After senator Alfonse D'Amato caused outrage by making fun of Judge Ito using a racist mock-Asian accent, the judge shot back -- well, his SNL counterpart Mark McKinney (taking over for Myers) did -- by dissing Italians and busting out an impression of D'Amato's sister having sex with a mule.
 

Anton Jackson's testimony (April 8th, 1995)

As we saw with Mona Lisa Vito and Johnny Carson, the O.J. trial was repeatedly used as a character showcase for different guests and cast members. In this sketch, guest host (and former SNL cast member) Damon Wayans reprises his homeless-guy-who-lives-in-a-box character, Anton Jackson, from In Living Color.

Norm Macdonald's "Weekend Update" jokes (1994-1997)

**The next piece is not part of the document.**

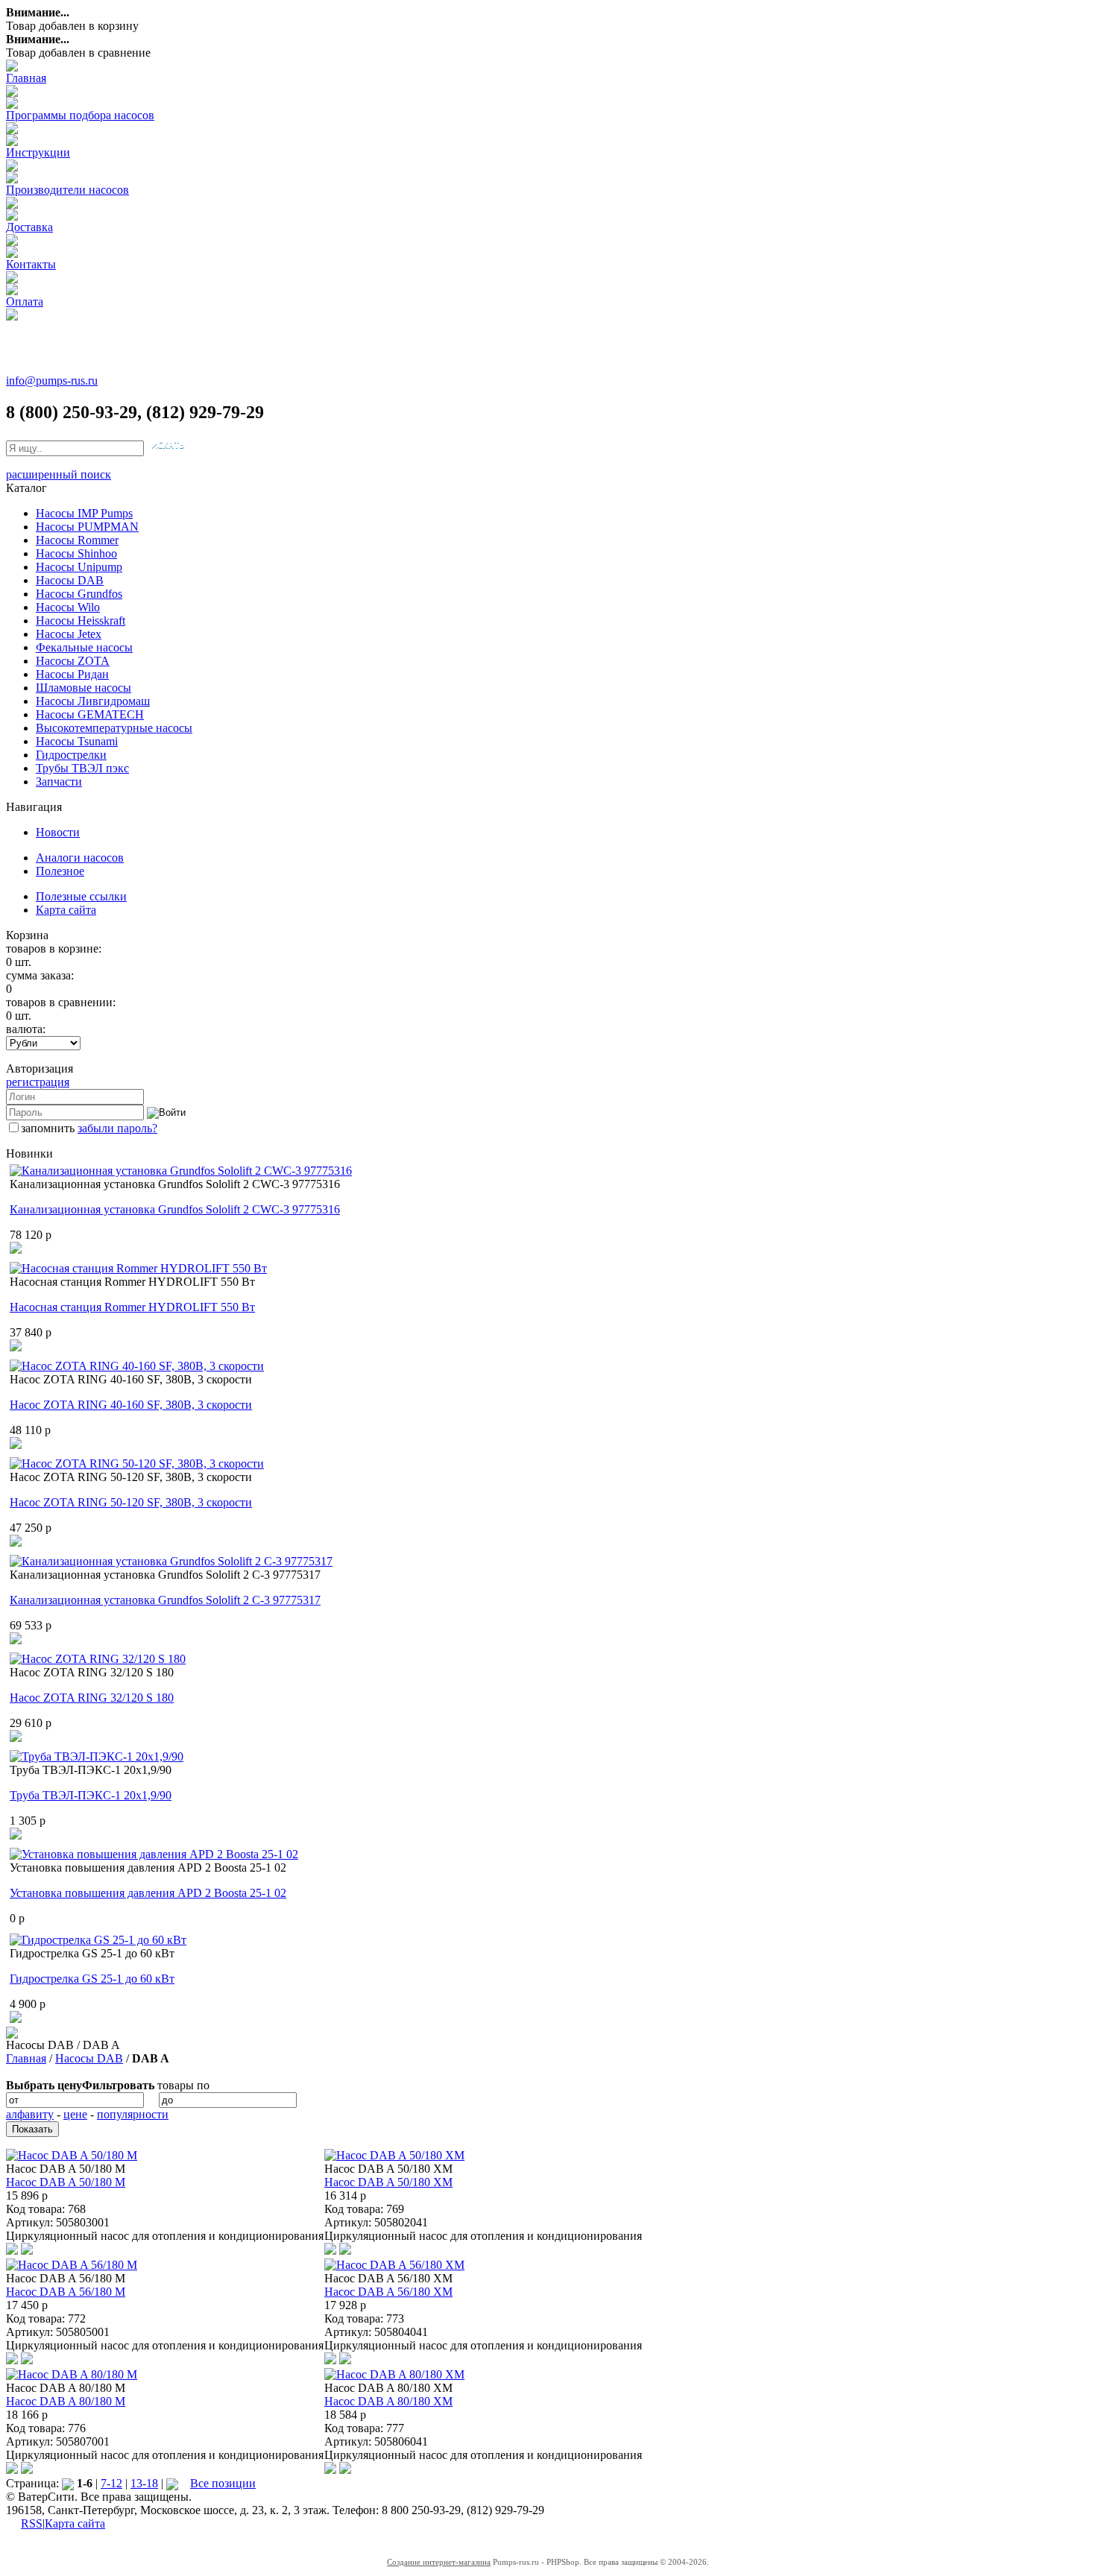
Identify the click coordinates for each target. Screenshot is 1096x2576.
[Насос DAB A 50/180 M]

The controversial "Weekend Update" host was known for his vicious treatment of O.J., refusing to mince words about Simpson's alleged guilt. (As he famously joked after the acquittal came through: "Murder is now legal in the state of California"). But not everyone enjoyed Macdonald's regular targeting of O.J.; in fact, it is widely speculated (and also widely denied) that Macdonald's O.J. jokes played a major part in his 1998 dismissal from SNL, courtesy of NBC West Coast president Don Ohlmeyer, a close friend of Simpson's.
 

O.J. Simpson is an NFL sideline reporter (October 7th, 1995)

One of SNL's best O.J. sketches took place after the trial ended, depicting the recent exoneree making lots of murder-related innuendo while doing sideline commentary at an NFL game, including spelling out "I did it" while diagramming plays. It's particularly prescient, considering that O.J. would later pen a book titled If I Did It.
 

Barbara Walters grills Christopher Darden and Marcia Clark (March 16th, 1996)

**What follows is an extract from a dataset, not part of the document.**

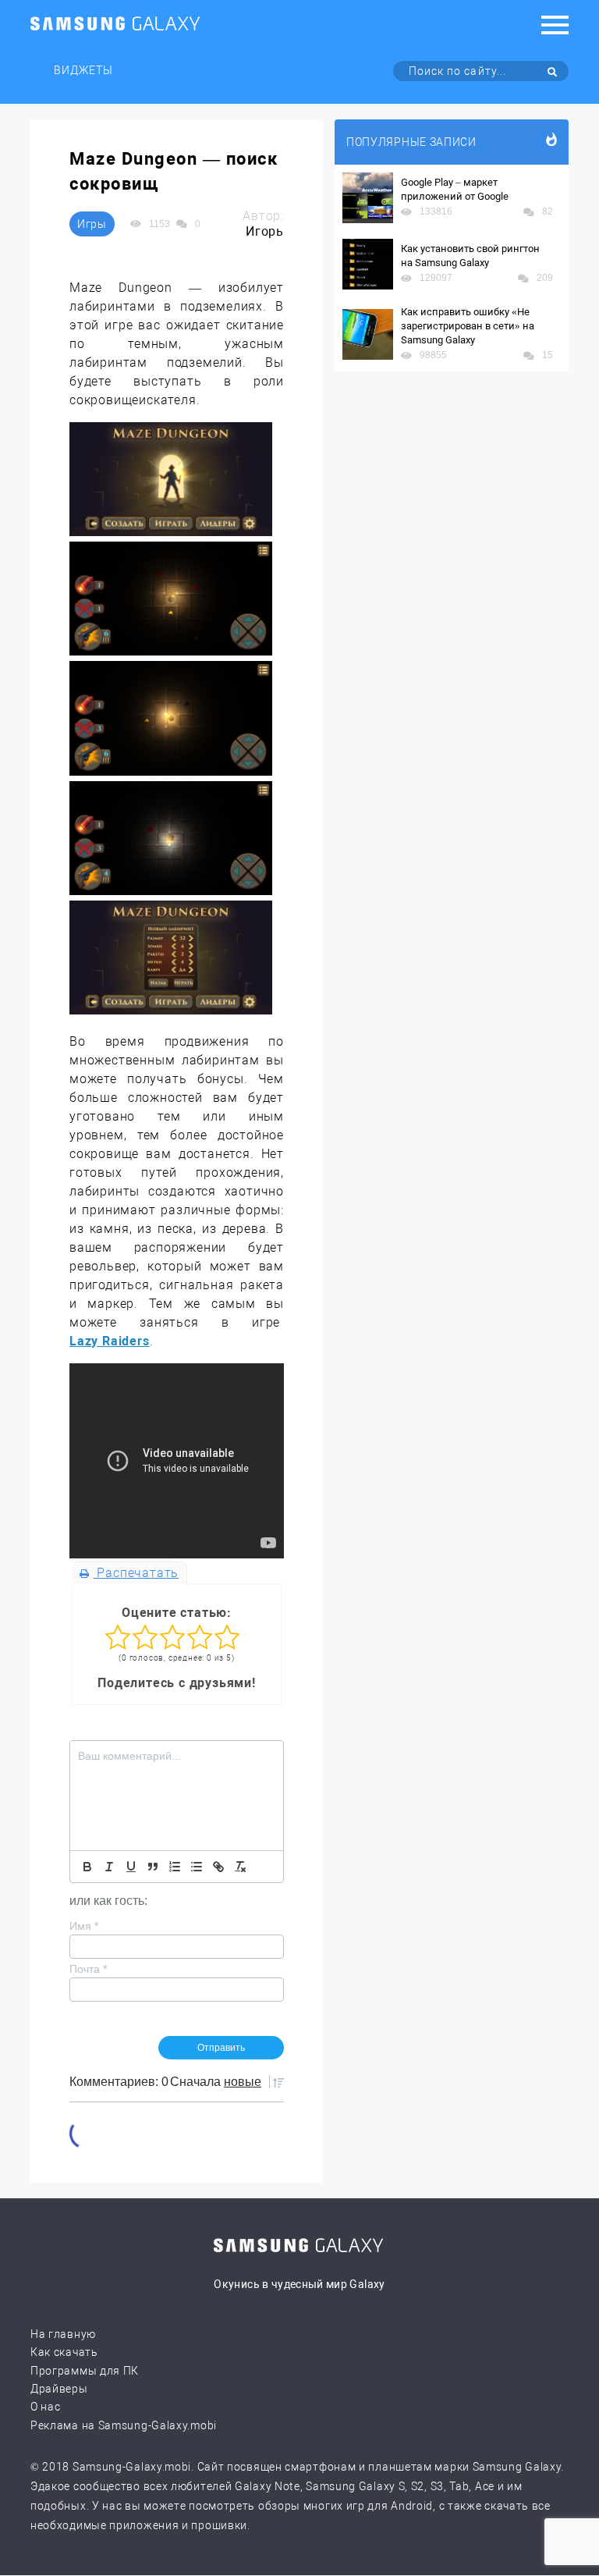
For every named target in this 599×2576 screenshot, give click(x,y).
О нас (45, 2406)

Throughout the trial, the lawyers themselves were just as fascinating -- if not more fascinating -- than the people on the witness stand, and SNL frequently capitalized on the media frenzy surrounding the lawyer's personal lives. This sketch has 20/20's Barbara Walters (Cheri Oteri) quizzing prosecutor Christopher Darden (Tim Meadows) about his salacious relationship with co-counsel Marcia Clark (Nancy Walls).
 

"Church Chat" smackdown (October 26th, 1996)

In a guest-hosting stint, Dana Carvey put on the Church Lady's garb for the millionth time to shame O.J. (Tim Meadows), referring to him variously as O.J. Sinner,  O.J. Slicer,  O.J. Stabber, O.J. Slasher and O.J. Satan.
 

O.J.'s custody hearing (December 7th, 1996)

O.J.'s legal troubles continued even in the wake of the murder trial. Predictably, SNL stayed on the case, and parodied O.J.'s lack of knowledge about African-American culture in this sketch about his custody battle with his ex-wife's in-laws, with SNL's ultimate Simpson-basher, Norm Macdonald, doing the cross-examination.
 

O.J. Simpson denies burying his money (February 8th, 1997)

Tim Meadows repeatedly shouts "Show me the money!" in this sketch that aired after O.J. was found guilty in the civil suits against him. It's especially eerie now, given that the quip was first uttered in Jerry Maguire Cuba Gooding Jr., who plays O.J. in American Crime Story.
 

O.J. Simpson on murdering for love (January 17th, 1998)

SNL had an impressive ability to get mileage out of Tim Meadows' impression even when O.J. wasn't front page news. In one of the first "Weekend Update" segments following Macdonald's removal from the anchor's desk, O.J. weighs in on the case of Ted Kaczynski, aka the Unabomber.
 

Clinton's impeachment hearings (December 12th, 1998)

In which Meadows' O.J. swings by the Bill Clinton impeachment hearings to give some testimony, because why not?
 

O.J. Simpson on coming clean (January 10th, 2004)

In 2004, O.J. (played by Finesse Mitchell) appeared on "Weekend Update," along with fellow accused murderers Phil Spector (Fred Armisen) and Robert Blake (Darrell Hammond), to confess to his crimes -- almost.
 

O.J. Simpson jurors are hard to come by (September 20th, 2008)

O.J.’s legal tribulations continued to be a boon to SNL even up into the late 2000s. When O.J. (now played by Kenan Thompson) was charged with robbery in 2008, SNL made light of the challenges of finding non-biased jurors to adjudicate the case, as even an alien, a man locked in a bunker for decades and a woman raised by wolves know about Simpson's past misdeeds.